Objective ->
Scale the rows starting at the one that contains "Training (250, 153)" and ending at the one that contains "Career Paths (964, 153)", writing each row again in full with its text and multiplying every coordinate in its answer by 0.25, rounded to whole numbers with halves rounded up. Give only those rows.

(Word and element location data)
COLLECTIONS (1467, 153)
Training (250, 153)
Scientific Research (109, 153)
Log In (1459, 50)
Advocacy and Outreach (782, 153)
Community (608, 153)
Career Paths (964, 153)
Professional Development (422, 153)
==
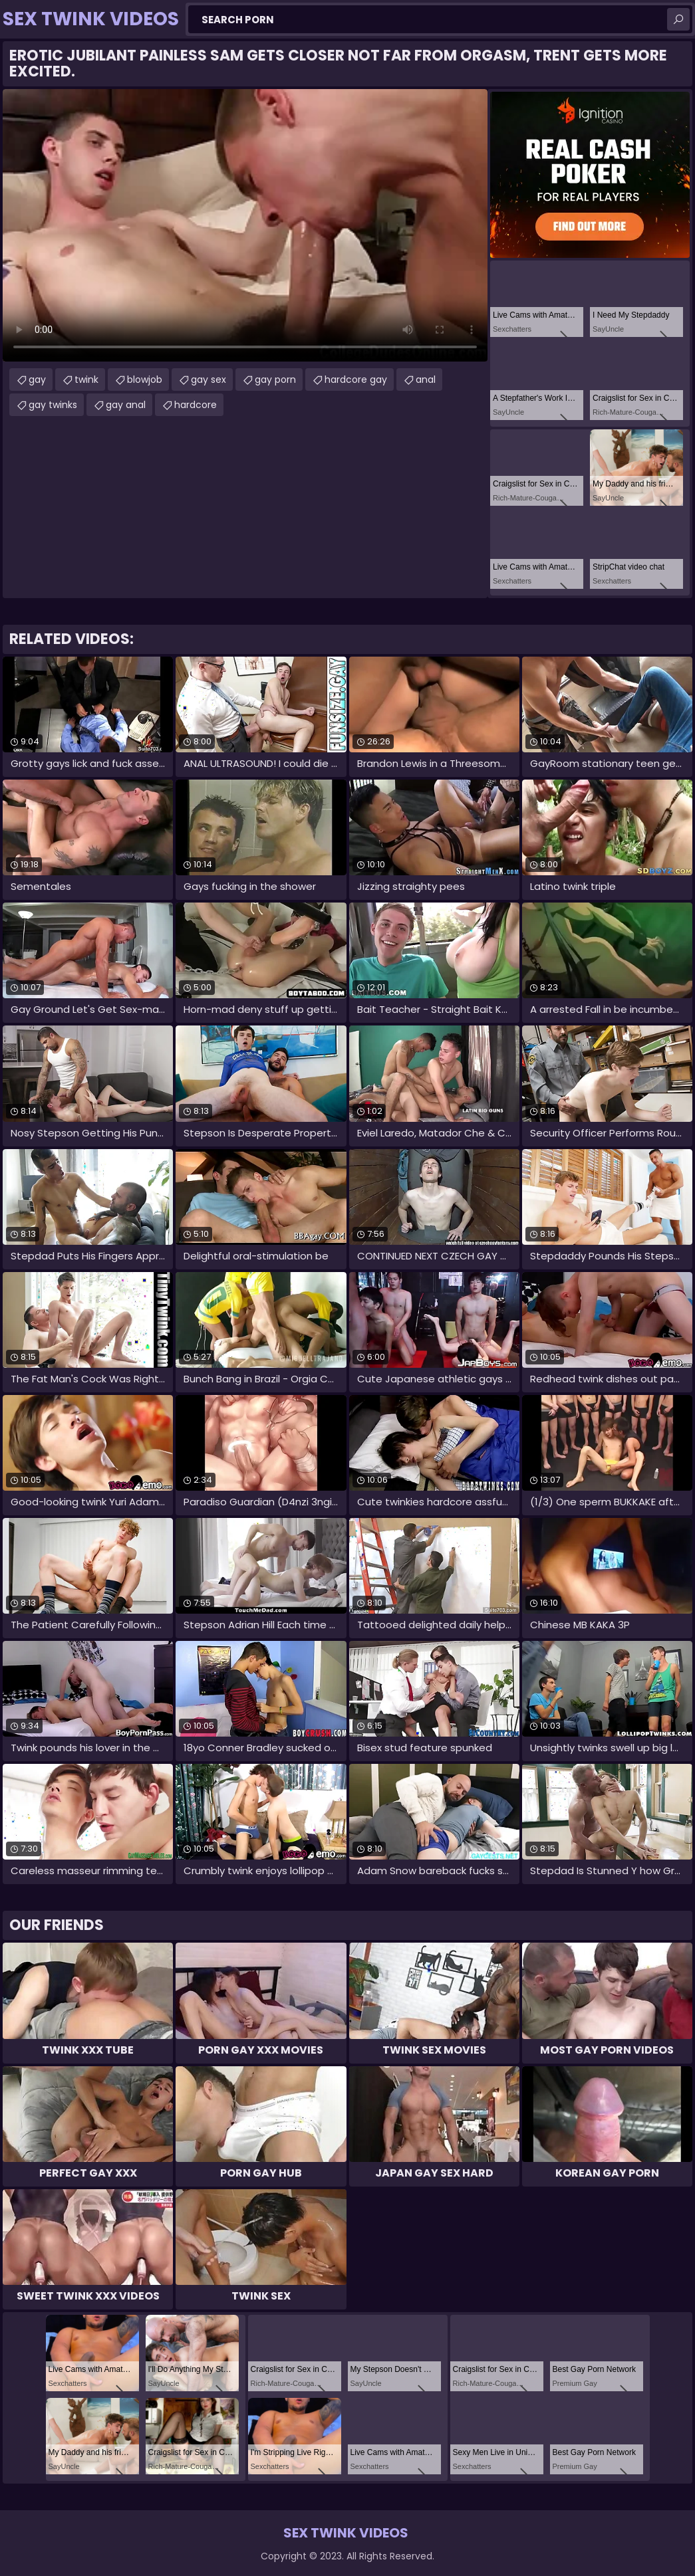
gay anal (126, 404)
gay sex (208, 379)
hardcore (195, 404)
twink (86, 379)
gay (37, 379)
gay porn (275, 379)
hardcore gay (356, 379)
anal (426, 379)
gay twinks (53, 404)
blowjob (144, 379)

Expected answer ->
Training (63, 38)
Scientific Research (27, 38)
Log In (365, 13)
Advocacy and Outreach (196, 38)
Community (152, 38)
Career Paths (241, 38)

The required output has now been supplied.